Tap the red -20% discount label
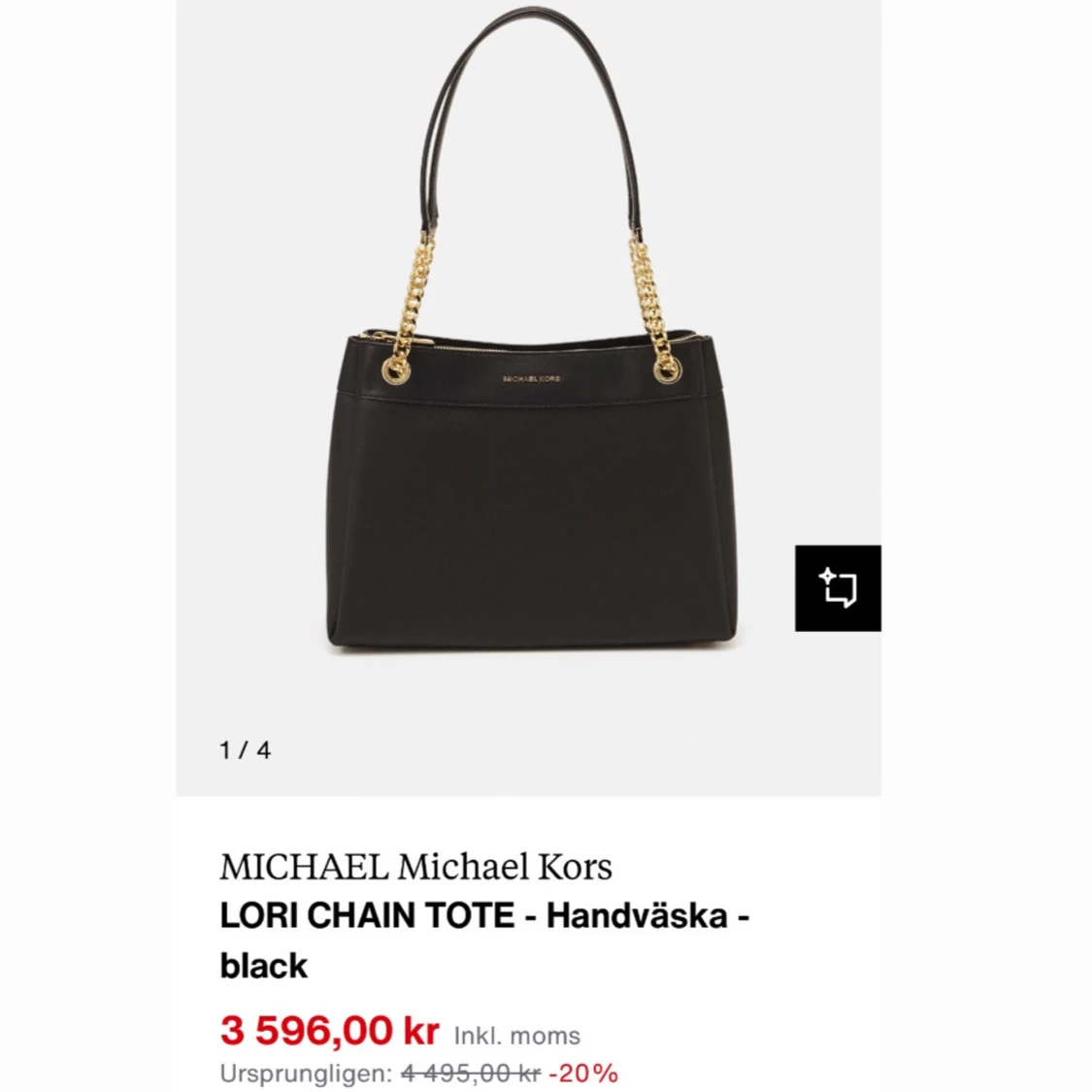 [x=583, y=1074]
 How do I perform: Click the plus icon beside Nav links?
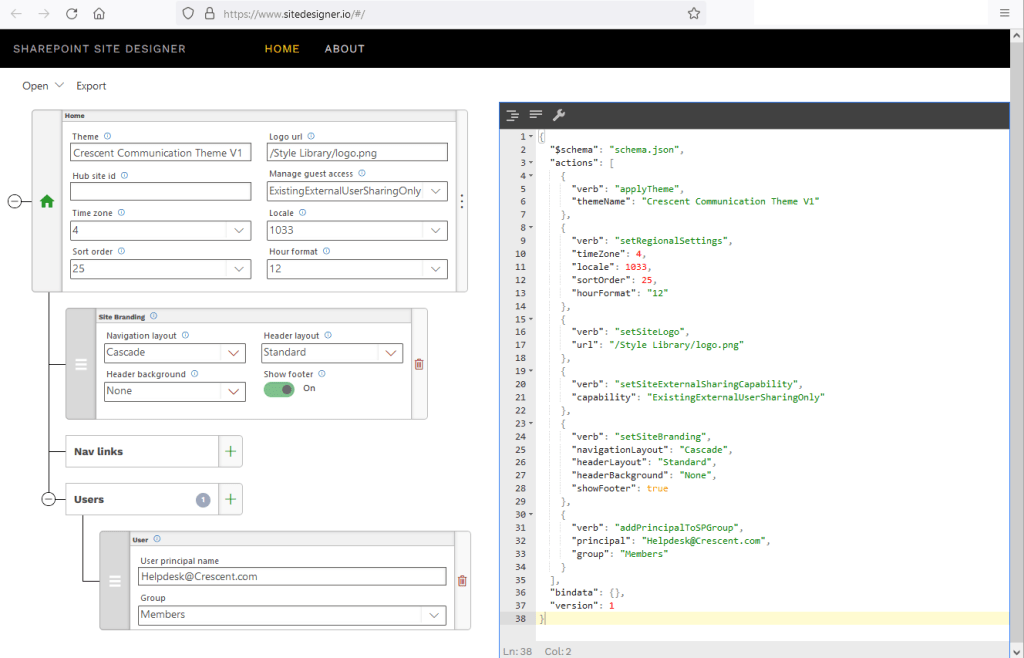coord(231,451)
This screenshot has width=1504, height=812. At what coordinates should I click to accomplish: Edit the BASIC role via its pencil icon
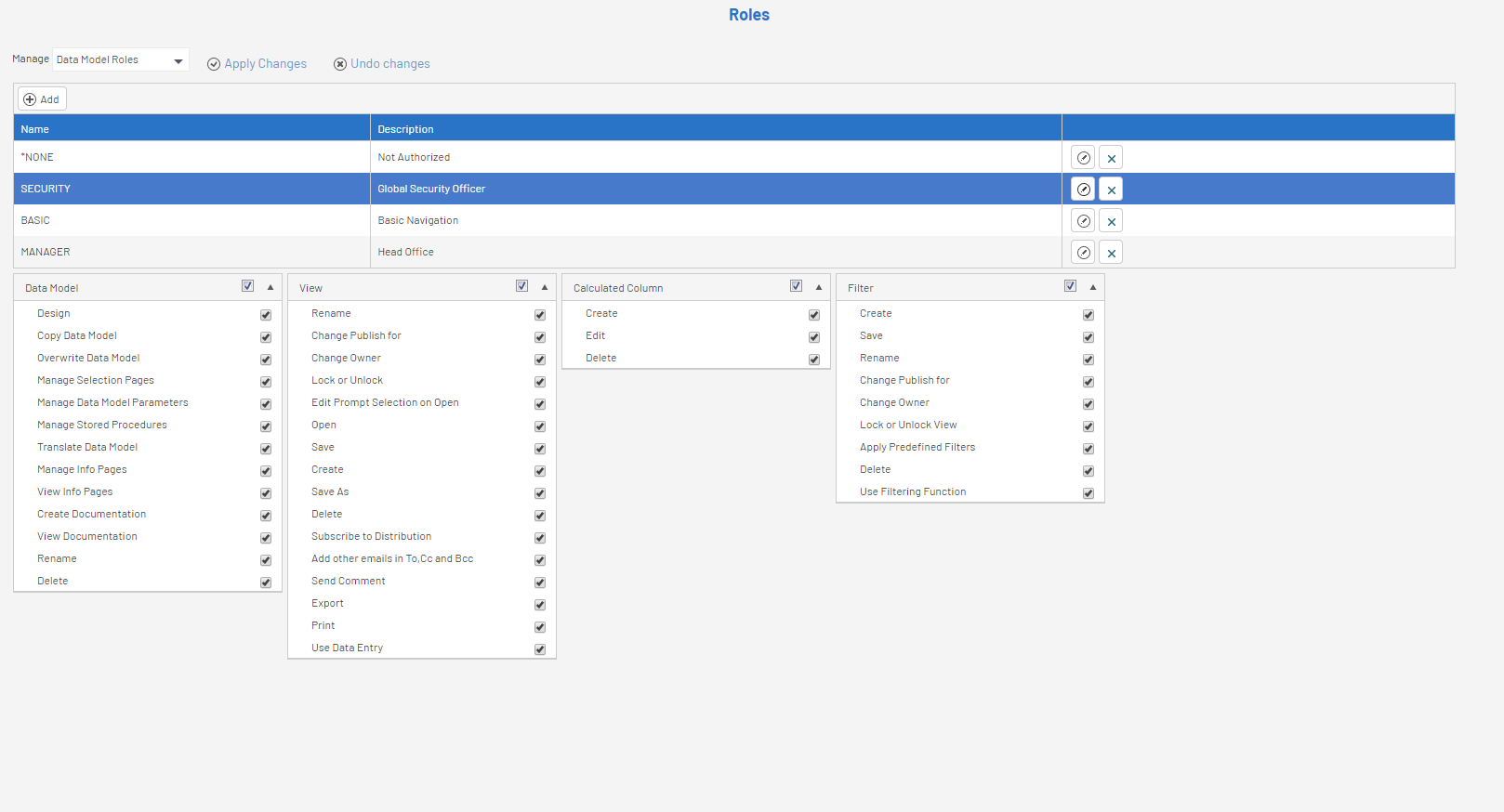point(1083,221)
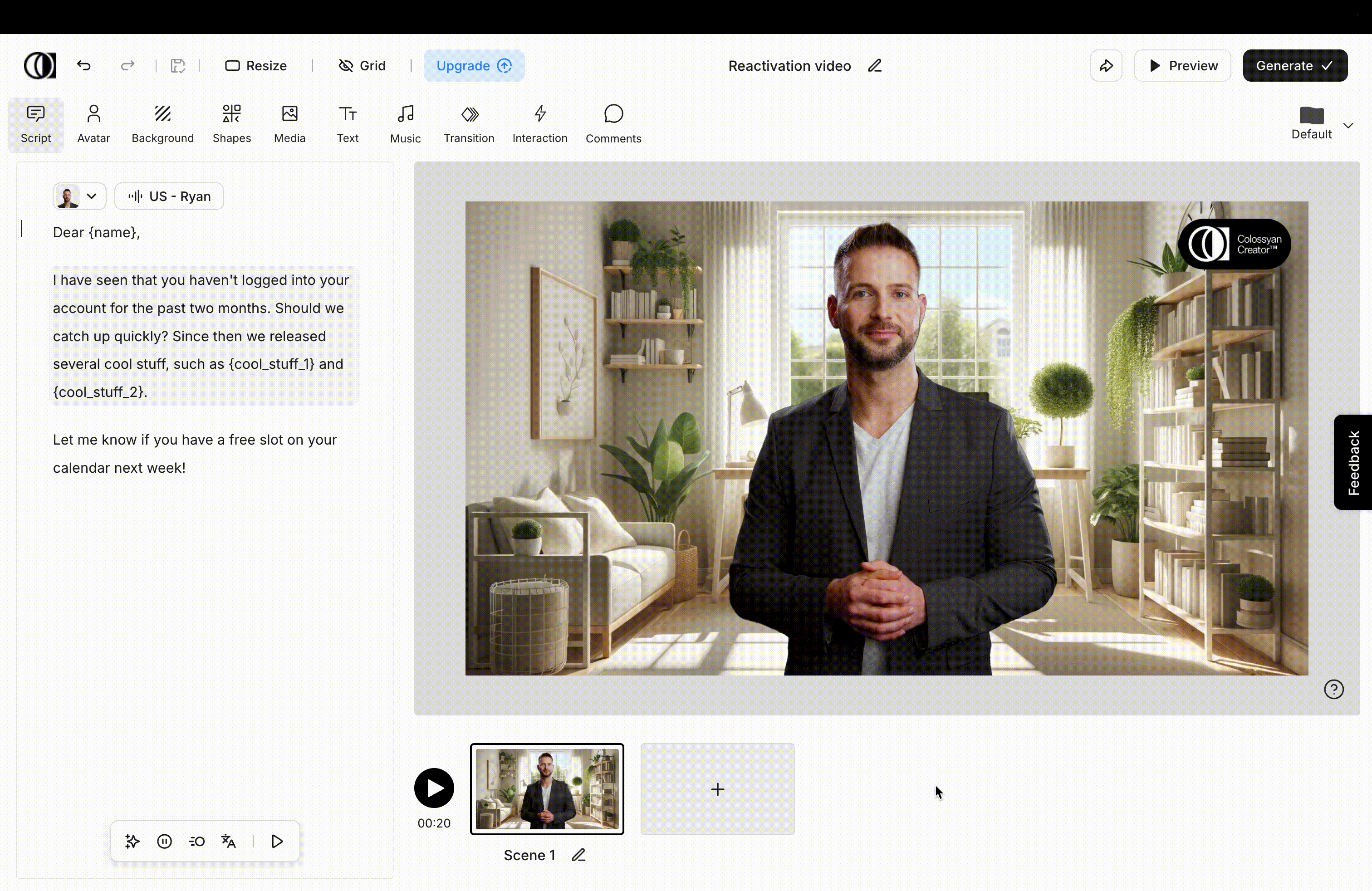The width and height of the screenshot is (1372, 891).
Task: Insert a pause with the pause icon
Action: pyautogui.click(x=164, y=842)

==

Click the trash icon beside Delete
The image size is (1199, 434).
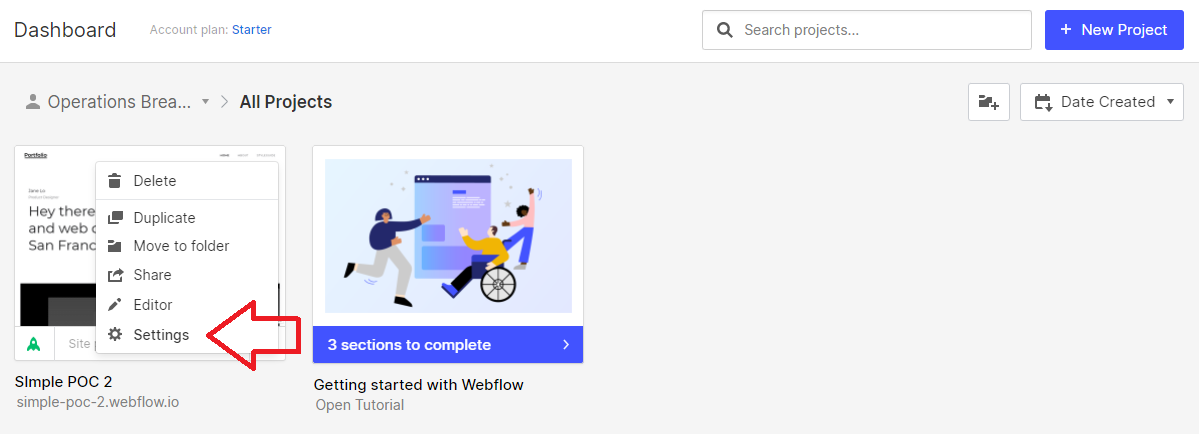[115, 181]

==

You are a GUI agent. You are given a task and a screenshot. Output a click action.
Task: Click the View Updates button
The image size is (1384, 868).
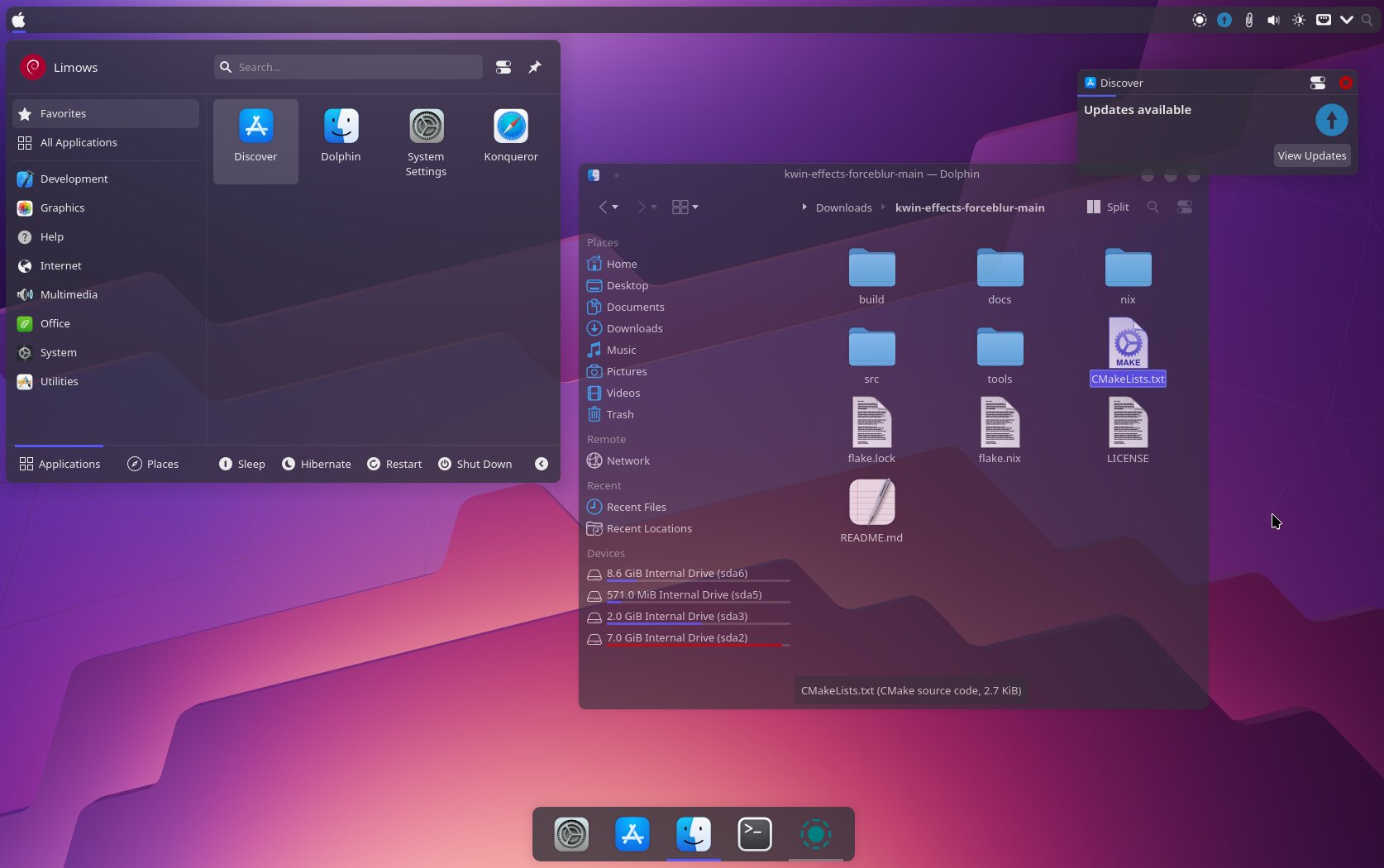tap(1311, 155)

What is required:
Starting at the line that contains "How do I perform: Click" and ending at the line that contains "Action: pyautogui.click(x=164, y=842)", render those records as a Markdown table with the columns Row and Line. Give each line its own numbered row, skip any blank lines, and leave the pictures out of the answer.

Solution for this problem:
| Row | Line |
|---|---|
| 1 |  How do I perform: Click the plus icon beside Nav links? |
| 2 | coord(231,451) |
| 3 | This screenshot has width=1504, height=812. At what coordinates should I click to accomplish: Edit the BASIC role via its pencil icon |
| 4 | point(1083,221) |
| 5 | The width and height of the screenshot is (1372, 891). |
| 6 | Task: Insert a pause with the pause icon |
| 7 | Action: pyautogui.click(x=164, y=842) |